**** Records shown ****
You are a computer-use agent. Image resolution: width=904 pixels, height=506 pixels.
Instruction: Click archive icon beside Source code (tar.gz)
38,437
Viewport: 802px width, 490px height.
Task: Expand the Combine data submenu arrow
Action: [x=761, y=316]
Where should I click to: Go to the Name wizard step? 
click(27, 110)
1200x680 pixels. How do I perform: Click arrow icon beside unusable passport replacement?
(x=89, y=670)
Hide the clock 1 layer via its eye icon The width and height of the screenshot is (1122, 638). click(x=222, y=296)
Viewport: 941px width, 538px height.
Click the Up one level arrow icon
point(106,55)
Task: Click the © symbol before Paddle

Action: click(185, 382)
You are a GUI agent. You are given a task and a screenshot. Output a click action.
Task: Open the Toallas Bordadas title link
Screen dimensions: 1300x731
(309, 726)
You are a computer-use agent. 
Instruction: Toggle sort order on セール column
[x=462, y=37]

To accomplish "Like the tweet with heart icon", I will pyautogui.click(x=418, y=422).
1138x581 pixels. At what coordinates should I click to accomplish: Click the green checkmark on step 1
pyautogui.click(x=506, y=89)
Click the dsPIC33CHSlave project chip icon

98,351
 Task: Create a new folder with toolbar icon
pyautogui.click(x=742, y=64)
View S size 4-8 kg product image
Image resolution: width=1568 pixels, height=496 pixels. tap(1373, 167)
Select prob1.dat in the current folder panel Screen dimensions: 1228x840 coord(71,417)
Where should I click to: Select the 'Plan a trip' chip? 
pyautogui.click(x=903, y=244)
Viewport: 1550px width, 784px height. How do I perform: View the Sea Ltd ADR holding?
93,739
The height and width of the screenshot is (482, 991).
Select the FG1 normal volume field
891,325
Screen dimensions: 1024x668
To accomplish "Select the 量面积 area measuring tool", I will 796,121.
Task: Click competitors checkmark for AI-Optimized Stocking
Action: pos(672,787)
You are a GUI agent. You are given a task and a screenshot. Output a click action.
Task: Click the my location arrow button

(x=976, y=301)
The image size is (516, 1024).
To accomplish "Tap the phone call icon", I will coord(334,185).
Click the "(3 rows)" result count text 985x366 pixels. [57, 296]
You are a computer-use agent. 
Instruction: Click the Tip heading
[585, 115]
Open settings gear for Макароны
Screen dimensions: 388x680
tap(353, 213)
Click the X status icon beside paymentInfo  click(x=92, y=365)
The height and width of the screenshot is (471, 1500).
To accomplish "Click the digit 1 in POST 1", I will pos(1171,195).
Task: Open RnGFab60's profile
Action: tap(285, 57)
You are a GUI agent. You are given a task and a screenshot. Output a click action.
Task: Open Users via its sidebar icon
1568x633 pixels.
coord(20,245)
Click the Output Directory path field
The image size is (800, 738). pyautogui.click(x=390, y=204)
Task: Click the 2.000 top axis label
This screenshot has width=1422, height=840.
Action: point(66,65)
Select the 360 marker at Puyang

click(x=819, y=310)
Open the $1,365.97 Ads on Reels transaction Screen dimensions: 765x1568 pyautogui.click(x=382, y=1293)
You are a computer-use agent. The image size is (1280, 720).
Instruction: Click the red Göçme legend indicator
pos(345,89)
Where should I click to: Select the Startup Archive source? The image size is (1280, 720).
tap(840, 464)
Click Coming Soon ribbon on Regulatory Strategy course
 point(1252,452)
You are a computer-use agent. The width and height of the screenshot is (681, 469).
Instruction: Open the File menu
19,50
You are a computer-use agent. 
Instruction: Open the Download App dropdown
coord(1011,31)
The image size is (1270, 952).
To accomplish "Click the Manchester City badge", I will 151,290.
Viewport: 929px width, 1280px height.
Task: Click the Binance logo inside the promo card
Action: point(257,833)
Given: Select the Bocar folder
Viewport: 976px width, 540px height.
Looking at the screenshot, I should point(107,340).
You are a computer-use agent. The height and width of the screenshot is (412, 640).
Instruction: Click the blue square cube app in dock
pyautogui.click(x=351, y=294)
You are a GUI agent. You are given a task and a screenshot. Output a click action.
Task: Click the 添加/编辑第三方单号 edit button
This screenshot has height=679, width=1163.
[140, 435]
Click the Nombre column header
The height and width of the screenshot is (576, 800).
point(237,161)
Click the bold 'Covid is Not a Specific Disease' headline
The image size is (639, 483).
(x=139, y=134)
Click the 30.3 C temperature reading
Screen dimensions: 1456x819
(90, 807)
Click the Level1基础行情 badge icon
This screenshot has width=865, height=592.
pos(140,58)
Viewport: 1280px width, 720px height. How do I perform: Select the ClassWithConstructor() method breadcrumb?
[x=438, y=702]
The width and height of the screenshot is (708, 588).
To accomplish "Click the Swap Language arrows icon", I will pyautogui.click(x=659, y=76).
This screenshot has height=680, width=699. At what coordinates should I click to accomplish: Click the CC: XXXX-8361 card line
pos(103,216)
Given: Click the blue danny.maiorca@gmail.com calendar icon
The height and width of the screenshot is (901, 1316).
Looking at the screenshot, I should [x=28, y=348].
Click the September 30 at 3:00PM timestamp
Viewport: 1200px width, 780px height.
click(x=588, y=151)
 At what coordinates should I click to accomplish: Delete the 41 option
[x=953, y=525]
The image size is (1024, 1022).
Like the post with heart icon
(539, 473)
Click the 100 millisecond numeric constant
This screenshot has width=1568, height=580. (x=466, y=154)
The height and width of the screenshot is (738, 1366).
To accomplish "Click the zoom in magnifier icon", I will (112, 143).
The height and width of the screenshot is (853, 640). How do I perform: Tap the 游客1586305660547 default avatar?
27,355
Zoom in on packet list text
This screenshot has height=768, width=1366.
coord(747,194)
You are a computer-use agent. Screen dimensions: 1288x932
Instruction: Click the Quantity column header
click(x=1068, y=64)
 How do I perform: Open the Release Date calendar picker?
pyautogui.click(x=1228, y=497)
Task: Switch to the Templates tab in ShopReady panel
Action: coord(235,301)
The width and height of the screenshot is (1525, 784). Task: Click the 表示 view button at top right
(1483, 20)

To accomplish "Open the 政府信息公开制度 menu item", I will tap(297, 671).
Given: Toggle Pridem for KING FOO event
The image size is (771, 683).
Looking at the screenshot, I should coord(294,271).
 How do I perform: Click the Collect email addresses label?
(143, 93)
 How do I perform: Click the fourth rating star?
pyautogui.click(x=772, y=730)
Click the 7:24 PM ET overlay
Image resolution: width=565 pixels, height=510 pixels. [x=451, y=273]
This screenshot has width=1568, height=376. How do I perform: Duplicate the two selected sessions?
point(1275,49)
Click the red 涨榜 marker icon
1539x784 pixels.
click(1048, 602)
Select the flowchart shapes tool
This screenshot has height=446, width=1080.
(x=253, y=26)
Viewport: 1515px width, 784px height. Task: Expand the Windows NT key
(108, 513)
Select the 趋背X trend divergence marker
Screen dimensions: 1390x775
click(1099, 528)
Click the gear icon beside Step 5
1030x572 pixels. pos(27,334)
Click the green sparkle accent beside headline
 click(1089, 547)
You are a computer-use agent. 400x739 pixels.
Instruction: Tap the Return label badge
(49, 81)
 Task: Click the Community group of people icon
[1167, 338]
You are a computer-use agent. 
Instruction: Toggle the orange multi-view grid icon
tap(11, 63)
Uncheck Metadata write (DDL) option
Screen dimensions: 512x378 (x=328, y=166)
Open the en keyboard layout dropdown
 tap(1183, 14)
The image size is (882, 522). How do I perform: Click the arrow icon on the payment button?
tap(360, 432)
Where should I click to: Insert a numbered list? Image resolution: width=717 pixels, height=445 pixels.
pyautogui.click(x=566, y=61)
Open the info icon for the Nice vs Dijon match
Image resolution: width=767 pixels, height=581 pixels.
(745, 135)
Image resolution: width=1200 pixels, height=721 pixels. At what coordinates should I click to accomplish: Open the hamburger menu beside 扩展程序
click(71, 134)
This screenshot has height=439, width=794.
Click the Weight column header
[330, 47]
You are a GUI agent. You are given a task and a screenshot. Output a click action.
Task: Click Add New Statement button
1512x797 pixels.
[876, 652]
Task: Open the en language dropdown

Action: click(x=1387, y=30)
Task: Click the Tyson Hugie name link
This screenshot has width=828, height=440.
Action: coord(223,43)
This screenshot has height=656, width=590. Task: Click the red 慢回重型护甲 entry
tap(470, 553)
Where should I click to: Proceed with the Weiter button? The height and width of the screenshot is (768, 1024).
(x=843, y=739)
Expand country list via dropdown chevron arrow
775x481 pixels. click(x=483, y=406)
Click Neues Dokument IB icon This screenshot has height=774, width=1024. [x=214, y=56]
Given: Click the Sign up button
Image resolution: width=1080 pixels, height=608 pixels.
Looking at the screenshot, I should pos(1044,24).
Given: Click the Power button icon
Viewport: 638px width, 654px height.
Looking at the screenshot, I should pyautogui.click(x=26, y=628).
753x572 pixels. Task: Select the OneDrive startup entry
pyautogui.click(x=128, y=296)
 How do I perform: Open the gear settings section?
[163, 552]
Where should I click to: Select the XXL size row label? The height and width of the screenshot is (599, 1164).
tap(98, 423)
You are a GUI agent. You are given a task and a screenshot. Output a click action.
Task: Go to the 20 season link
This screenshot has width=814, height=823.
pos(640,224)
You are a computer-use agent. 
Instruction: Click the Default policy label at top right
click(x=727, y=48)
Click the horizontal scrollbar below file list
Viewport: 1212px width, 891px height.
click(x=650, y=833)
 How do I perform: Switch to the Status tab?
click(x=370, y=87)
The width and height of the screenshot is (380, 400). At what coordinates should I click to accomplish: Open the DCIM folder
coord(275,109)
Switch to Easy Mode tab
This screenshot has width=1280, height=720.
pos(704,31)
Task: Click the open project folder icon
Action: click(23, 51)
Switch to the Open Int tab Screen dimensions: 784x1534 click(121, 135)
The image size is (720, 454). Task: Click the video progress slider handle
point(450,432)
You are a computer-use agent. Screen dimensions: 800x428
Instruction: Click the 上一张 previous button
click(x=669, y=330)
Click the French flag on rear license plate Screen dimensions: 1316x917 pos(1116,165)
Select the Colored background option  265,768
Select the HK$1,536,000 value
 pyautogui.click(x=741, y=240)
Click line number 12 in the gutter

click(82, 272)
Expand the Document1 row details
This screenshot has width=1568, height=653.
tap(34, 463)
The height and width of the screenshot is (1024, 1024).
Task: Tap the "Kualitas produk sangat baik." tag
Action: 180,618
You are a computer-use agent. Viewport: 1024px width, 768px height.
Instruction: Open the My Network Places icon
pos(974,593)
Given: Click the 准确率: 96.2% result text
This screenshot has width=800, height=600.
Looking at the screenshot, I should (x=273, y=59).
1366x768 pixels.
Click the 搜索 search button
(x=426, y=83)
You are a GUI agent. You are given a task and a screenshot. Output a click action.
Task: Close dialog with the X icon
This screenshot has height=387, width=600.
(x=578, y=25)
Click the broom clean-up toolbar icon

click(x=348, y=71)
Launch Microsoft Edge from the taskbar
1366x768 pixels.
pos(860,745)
****
[Requirement]:
Copy every line from the records above that contains the word "link".

[Answer to this problem]:
Task: Open the Toallas Bordadas title link
Task: Click the Tyson Hugie name link
Task: Go to the 20 season link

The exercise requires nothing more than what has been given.